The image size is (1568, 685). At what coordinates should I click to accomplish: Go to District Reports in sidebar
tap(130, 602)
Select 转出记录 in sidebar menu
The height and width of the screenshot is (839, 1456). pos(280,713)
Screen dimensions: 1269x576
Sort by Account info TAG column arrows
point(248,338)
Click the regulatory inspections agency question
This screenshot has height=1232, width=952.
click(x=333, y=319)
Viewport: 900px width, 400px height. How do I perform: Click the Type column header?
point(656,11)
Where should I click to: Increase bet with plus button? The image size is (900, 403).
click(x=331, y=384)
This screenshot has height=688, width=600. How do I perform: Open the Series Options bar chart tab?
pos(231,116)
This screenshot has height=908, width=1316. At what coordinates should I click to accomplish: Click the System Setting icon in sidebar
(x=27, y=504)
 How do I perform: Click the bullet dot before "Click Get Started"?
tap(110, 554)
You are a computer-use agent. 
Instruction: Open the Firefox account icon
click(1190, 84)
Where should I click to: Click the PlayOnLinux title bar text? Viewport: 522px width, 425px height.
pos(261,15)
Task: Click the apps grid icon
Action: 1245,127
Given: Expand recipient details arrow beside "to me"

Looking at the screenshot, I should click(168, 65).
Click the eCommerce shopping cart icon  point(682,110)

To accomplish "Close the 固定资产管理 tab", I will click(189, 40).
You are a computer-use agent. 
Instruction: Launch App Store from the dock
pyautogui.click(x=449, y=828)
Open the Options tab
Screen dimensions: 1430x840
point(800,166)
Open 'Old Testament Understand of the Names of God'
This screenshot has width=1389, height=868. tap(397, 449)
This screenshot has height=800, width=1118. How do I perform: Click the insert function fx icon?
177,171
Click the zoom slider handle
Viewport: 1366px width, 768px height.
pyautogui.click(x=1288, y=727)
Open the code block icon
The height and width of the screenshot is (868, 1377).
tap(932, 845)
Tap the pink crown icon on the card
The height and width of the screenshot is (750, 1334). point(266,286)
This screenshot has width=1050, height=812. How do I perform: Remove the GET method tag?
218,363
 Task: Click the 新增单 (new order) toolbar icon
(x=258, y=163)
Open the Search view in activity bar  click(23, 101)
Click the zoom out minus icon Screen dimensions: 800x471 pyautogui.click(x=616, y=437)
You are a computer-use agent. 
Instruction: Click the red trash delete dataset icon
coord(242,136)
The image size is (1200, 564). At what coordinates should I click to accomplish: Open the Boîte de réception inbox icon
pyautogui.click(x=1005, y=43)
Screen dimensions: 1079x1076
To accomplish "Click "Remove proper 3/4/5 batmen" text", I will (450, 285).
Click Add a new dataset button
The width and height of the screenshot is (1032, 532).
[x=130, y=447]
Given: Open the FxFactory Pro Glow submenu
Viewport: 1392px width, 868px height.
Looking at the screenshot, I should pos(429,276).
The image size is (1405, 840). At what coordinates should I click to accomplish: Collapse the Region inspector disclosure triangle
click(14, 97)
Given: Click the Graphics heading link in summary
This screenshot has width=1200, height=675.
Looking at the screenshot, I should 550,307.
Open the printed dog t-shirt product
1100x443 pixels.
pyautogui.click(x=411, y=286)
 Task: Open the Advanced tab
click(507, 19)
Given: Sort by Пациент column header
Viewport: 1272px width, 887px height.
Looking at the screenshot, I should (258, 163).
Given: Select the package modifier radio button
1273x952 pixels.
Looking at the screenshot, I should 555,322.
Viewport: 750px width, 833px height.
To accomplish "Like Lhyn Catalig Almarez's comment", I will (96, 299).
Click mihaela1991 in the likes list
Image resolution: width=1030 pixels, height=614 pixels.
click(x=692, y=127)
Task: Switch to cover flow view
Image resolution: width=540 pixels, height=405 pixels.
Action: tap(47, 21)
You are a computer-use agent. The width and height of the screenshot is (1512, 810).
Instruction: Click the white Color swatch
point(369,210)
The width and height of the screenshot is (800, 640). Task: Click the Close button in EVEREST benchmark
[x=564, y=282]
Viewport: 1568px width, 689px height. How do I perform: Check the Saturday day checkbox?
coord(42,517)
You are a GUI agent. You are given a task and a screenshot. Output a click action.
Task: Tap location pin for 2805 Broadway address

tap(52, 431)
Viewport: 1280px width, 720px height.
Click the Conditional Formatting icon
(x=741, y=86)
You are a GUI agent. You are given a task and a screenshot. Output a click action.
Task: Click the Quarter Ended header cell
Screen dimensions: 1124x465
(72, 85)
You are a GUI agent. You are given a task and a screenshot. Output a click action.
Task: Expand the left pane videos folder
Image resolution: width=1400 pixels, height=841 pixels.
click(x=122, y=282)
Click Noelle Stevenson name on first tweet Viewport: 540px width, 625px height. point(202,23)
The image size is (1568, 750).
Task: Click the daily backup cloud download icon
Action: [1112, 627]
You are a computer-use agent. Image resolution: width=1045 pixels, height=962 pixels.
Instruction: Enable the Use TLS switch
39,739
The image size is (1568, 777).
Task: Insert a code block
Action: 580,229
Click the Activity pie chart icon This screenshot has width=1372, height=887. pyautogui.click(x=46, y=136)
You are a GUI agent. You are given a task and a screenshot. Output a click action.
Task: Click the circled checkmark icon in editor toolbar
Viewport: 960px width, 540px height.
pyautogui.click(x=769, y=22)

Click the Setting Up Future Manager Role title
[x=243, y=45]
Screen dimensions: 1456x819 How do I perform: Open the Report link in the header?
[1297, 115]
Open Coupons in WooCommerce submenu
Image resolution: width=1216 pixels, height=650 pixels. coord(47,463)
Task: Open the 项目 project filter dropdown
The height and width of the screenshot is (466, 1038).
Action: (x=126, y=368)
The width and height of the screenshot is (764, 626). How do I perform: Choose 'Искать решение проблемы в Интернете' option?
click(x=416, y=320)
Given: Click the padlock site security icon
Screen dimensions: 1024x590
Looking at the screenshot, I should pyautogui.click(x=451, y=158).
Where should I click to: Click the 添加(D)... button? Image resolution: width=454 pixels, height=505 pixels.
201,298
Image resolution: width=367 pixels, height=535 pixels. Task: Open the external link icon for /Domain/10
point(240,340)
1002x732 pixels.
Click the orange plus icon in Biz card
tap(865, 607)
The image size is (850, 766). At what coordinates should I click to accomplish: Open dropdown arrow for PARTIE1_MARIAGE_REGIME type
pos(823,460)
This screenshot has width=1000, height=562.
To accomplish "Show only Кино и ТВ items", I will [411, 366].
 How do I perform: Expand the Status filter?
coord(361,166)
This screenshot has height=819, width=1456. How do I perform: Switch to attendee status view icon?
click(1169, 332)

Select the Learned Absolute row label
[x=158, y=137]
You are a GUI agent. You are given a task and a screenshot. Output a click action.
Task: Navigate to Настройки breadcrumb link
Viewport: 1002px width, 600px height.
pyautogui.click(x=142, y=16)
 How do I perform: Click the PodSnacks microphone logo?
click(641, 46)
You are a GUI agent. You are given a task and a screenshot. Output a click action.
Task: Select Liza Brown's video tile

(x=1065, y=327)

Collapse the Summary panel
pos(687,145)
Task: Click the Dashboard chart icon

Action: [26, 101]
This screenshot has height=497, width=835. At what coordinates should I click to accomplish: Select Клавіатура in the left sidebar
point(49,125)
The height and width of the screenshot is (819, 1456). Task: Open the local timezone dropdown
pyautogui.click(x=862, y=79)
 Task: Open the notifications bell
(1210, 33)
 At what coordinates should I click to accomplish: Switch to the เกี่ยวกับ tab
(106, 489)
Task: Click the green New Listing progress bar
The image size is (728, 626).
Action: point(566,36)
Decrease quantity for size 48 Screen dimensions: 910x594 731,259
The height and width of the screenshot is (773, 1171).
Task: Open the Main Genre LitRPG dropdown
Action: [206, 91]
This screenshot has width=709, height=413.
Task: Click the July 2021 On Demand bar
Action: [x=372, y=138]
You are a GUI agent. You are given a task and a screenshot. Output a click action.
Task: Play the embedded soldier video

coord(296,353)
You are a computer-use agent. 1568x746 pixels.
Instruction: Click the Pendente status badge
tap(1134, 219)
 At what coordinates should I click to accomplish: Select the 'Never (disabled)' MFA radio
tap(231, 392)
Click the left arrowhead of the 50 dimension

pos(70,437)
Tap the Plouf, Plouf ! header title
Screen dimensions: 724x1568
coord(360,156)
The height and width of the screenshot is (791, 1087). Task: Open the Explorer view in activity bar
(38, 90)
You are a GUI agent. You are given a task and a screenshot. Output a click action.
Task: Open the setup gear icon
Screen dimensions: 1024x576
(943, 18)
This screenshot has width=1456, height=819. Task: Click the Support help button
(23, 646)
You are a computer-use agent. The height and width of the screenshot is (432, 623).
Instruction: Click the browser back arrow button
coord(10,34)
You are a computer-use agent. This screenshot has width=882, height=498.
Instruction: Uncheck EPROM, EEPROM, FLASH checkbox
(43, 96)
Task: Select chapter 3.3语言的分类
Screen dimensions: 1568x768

*-*-*

▸ **CHALLENGE**: Return the material word for word, starting with the line that contains "The width and height of the screenshot is (764, 626)." and ending after the line that contains "[x=158, y=137]".

▸ **RESPONSE**:
The width and height of the screenshot is (764, 626). How do I perform: Choose 'Искать решение проблемы в Интернете' option?
click(x=416, y=320)
Given: Click the padlock site security icon
Screen dimensions: 1024x590
Looking at the screenshot, I should pyautogui.click(x=451, y=158).
Where should I click to: Click the 添加(D)... button? Image resolution: width=454 pixels, height=505 pixels.
201,298
Image resolution: width=367 pixels, height=535 pixels. Task: Open the external link icon for /Domain/10
point(240,340)
1002x732 pixels.
Click the orange plus icon in Biz card
tap(865, 607)
The image size is (850, 766). At what coordinates should I click to accomplish: Open dropdown arrow for PARTIE1_MARIAGE_REGIME type
pos(823,460)
This screenshot has width=1000, height=562.
To accomplish "Show only Кино и ТВ items", I will [411, 366].
 How do I perform: Expand the Status filter?
coord(361,166)
This screenshot has height=819, width=1456. How do I perform: Switch to attendee status view icon?
click(1169, 332)

Select the Learned Absolute row label
[x=158, y=137]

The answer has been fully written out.